Exercise objective
With the pictures left out, transcribe exactly the lines from the one with "The height and" through the end of the data.

Information supplied
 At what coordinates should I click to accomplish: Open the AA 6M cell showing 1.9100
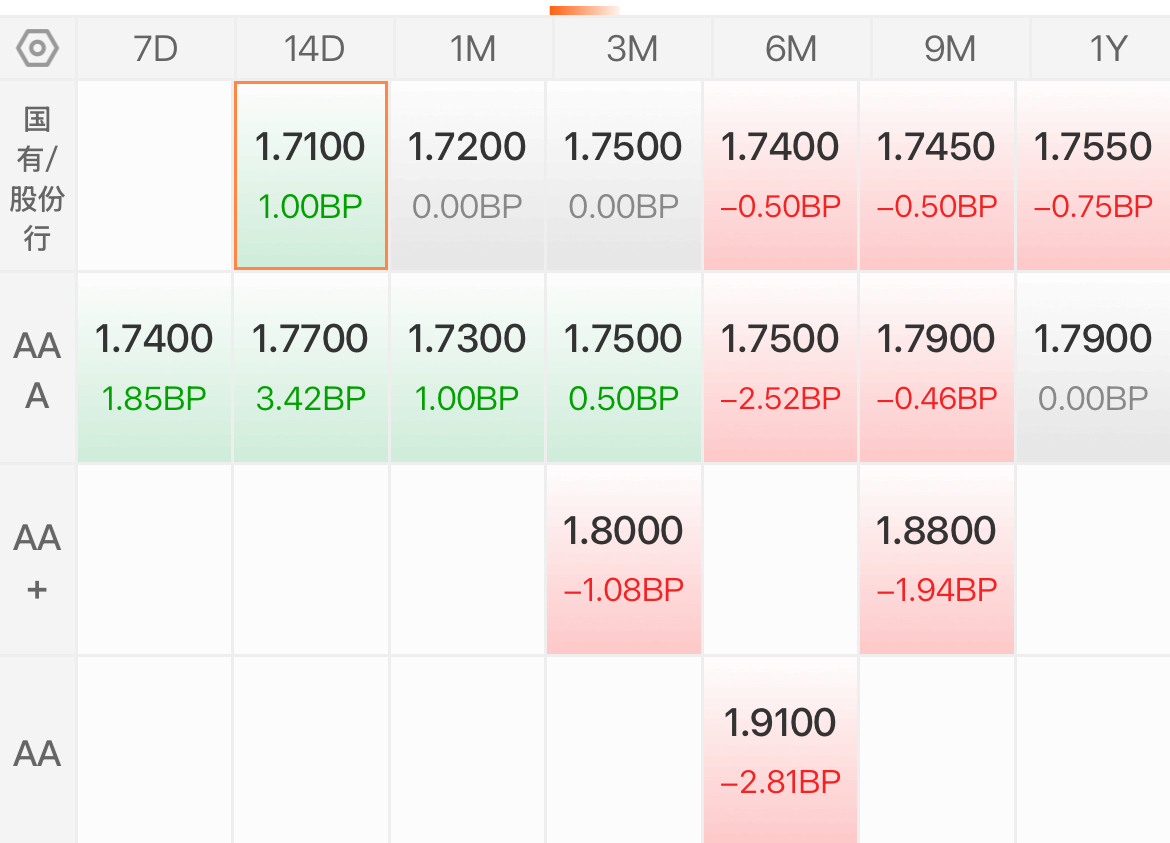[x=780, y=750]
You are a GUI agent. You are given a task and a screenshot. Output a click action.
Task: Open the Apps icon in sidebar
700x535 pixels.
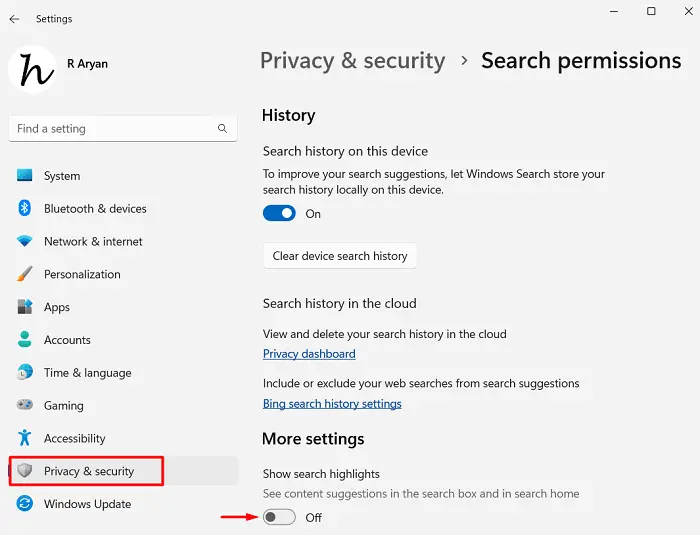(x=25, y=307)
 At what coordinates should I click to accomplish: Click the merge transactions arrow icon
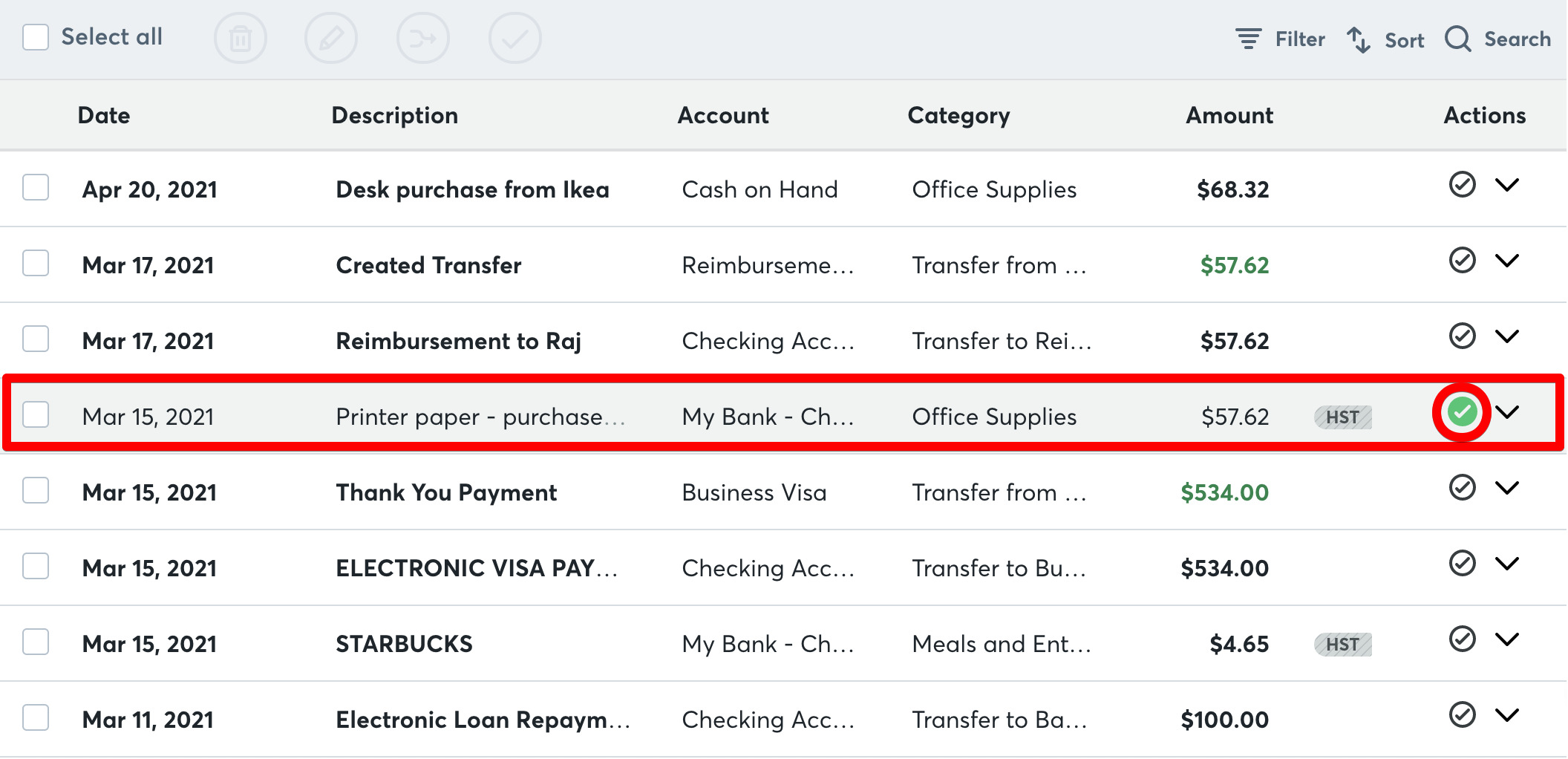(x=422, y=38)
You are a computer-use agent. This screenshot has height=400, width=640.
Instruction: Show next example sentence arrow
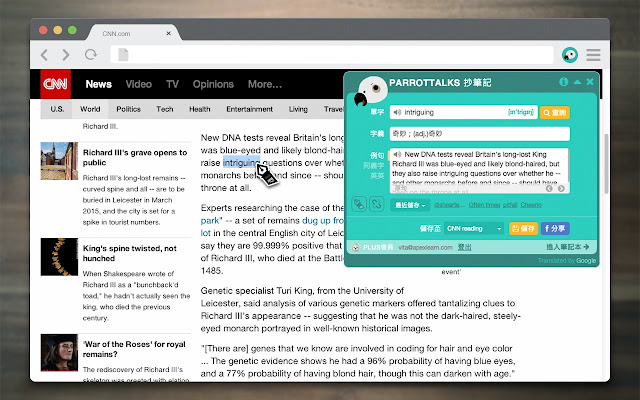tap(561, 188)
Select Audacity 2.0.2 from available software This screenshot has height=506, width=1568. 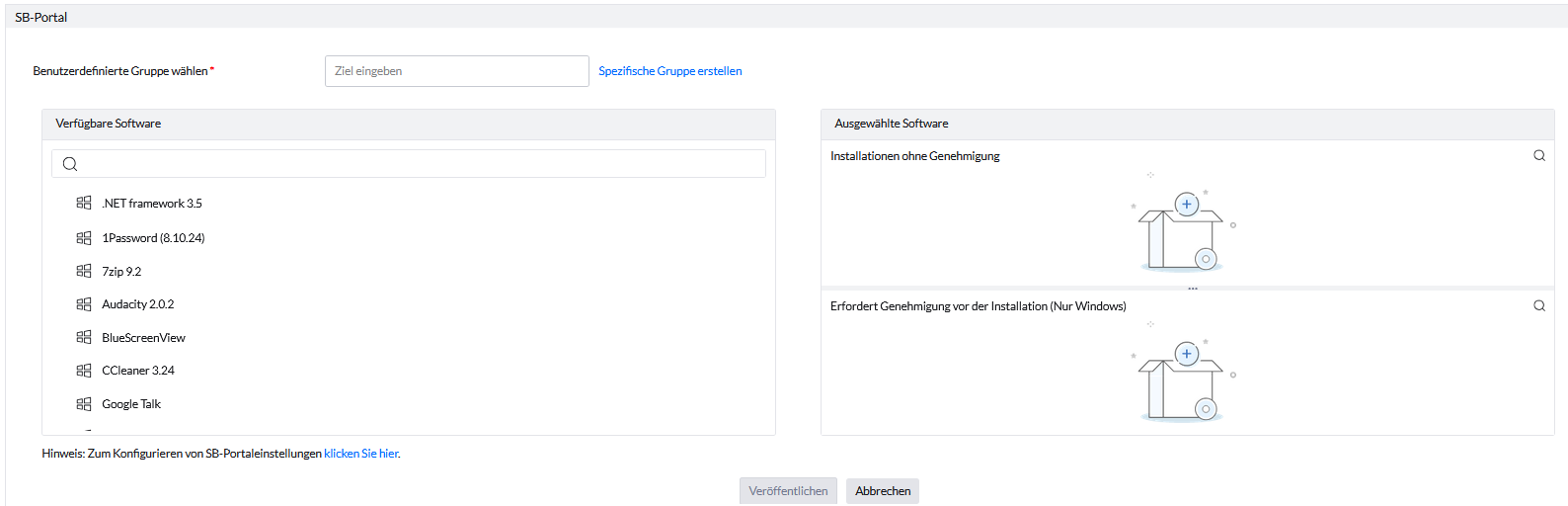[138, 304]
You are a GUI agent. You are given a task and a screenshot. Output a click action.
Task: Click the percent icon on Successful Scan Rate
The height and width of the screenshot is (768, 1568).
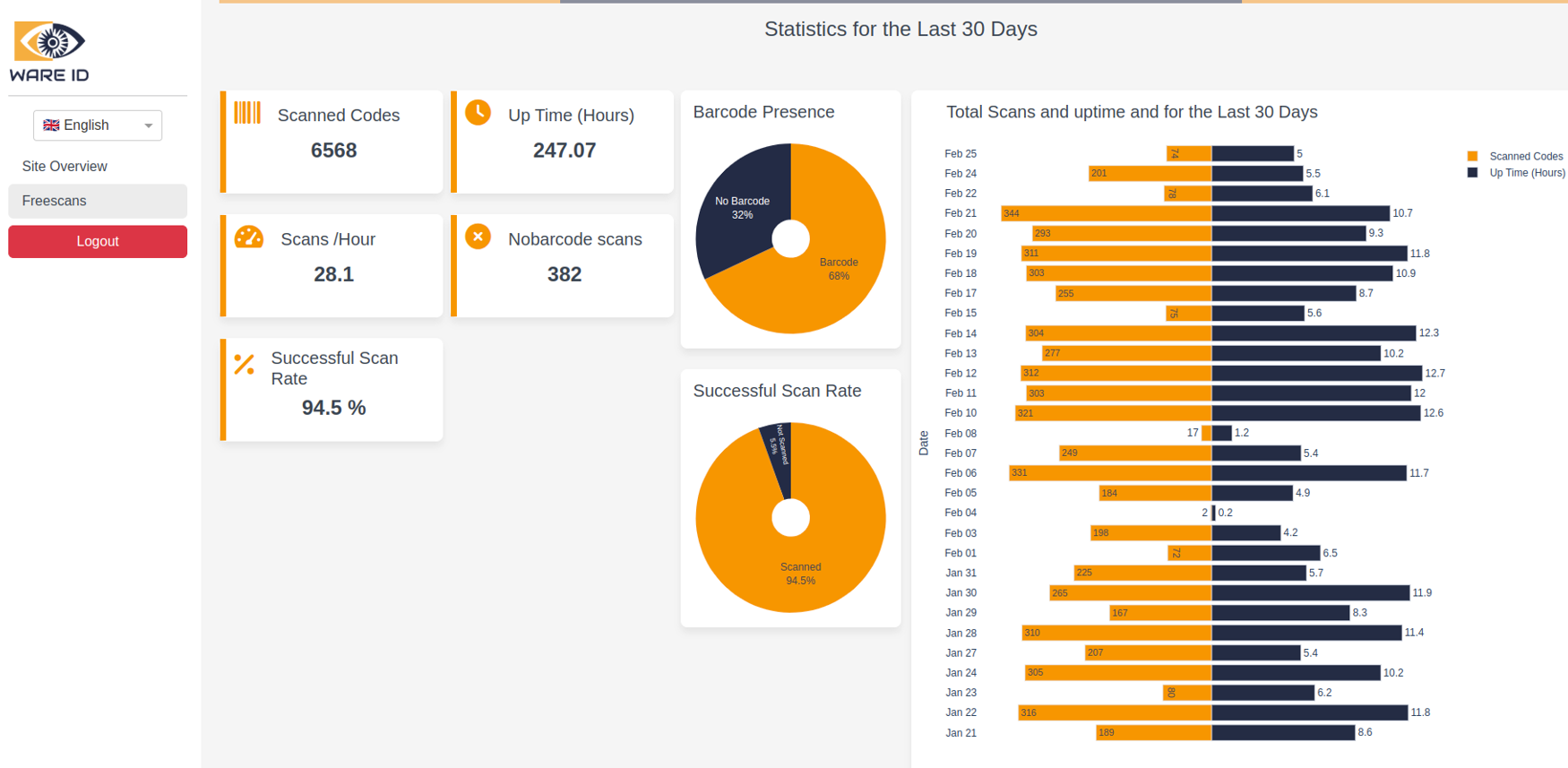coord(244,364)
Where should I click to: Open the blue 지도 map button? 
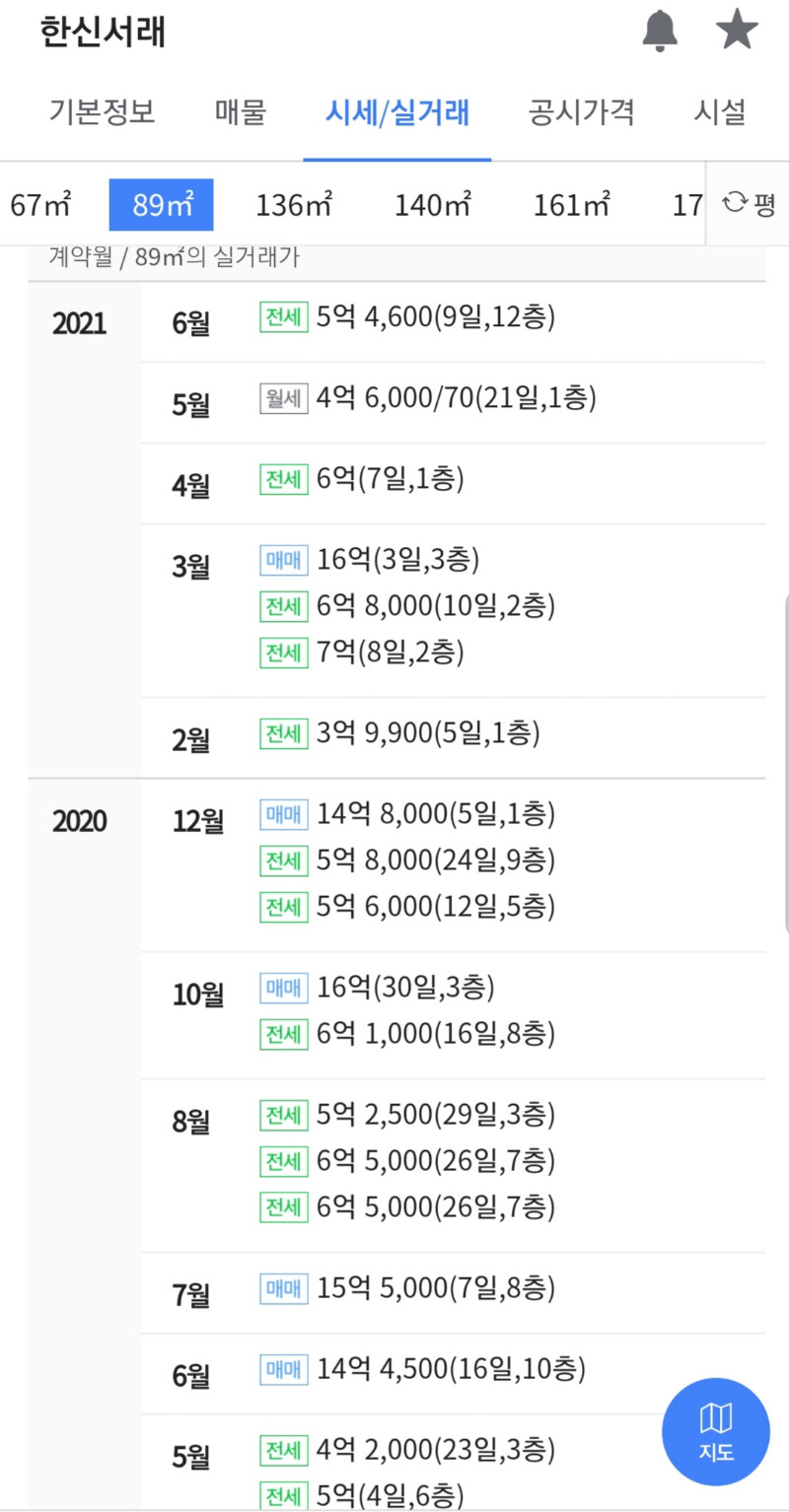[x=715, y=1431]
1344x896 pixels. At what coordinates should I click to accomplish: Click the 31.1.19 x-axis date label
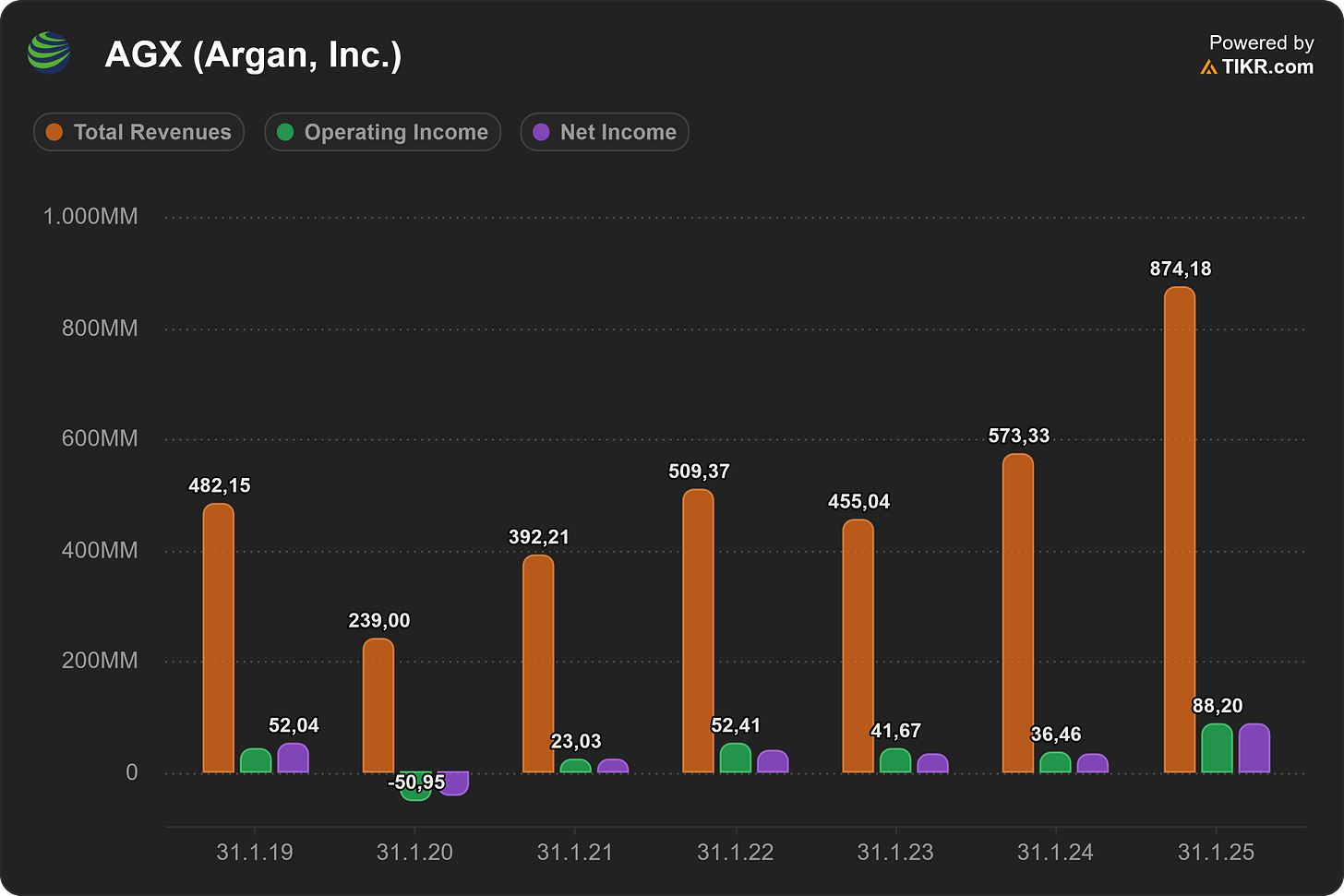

Answer box
The height and width of the screenshot is (768, 1568).
coord(244,364)
Where should I click to: Open the blue 지도 map button? 
[x=715, y=1431]
1344x896 pixels. At what coordinates should I click to accomplish: Click the 31.1.19 x-axis date label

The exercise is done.